▶ _Dataset records_:
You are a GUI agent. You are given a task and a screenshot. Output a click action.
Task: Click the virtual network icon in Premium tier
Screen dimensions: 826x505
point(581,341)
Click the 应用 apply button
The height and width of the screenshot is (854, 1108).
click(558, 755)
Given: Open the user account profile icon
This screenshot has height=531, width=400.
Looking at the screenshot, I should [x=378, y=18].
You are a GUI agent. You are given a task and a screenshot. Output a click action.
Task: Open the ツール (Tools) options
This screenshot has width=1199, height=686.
==
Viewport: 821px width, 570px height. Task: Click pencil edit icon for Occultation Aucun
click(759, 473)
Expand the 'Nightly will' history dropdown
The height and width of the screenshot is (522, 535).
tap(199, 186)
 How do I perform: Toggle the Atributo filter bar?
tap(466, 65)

▶ _Activity_:
Would you copy out exactly the lines above that start at the one containing "Task: Open the ツール (Tools) options" and end at the one containing "This screenshot has width=1199, height=686.", inclusive?

▶ _Solution to this task_:
Task: Open the ツール (Tools) options
This screenshot has width=1199, height=686.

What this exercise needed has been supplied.